Michelle Monro explores accessible cruising in her new book ‘The Autonomous Cruiser’
I have been cruising for more than forty years, the last twelve working as a guest speaker on Celebrity, P&O, Princess Cruises, Cunard, Cruise and Maritime, Fred Olsen and Royal Caribbean. Twenty-five years ago, I was diagnosed with multiple sclerosis, after which I began to notice the lack of information available for people with limited mobility; places I had visited previously presented obstacles that I hadn’t encountered before.
Information on accessibility is hard to find and the internet is filled with dead sites – with no one policing the web pages, you can source information only to find it is out-of-date and has been for some time. For example, one woman planned a dream trip to Venice as a surprise for her husband who is a permanent wheelchair user. She set off, husband in tow, thinking she had planned the perfect trip. Sadly, when they arrived, she found several bridge lifts had been dismantled two years earlier, leaving the couple unable to access the city’s key areas.

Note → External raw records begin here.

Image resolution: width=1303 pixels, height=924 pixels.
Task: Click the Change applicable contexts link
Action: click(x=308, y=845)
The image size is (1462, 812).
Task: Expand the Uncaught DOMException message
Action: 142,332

I believe information is power: the power to be able to control our choices and know what we are going to come up against when we drop anchor in a desirable location.
Everyone experiences different degrees of mobility. For those that can manage a few steps, there is a good and varied choice of accessible tour options, but for those that are permanent wheelchair users, choices can be more limited. Having trawled through thousands of websites and articles and interviewed countless company representatives within the travel sector, I’ve found there are those that are willing to go that extra mile to make cruising more accessible, you just have to know where to look.
I decided to address all of these issues with a cruise book dedicated to disabled people who want to cruise on their own terms. A market first, ‘The Autonomous Cruiser: The Complete Guide To Cruising For and With Disabled Travellers’, took a number of years to write and then had to be updated several times to include Brexit and Covid. This is a subject I am deeply passionate about and I hope will help everyone enjoy sea travel. A general how-to on cruising it’s aimed at giving people the power to take control, make their own choices and organise the perfect seafaring holiday, getting the best out of both the ship and its destinations and not waste precious time in working out what to do or how to do it.
Living with a disability presents a lot of obstacles, but a cruise holiday doesn’t have to be one of them. Bon voyage.
The Autonomous Cruiser is out in paperback and eBook on 8th March 2022.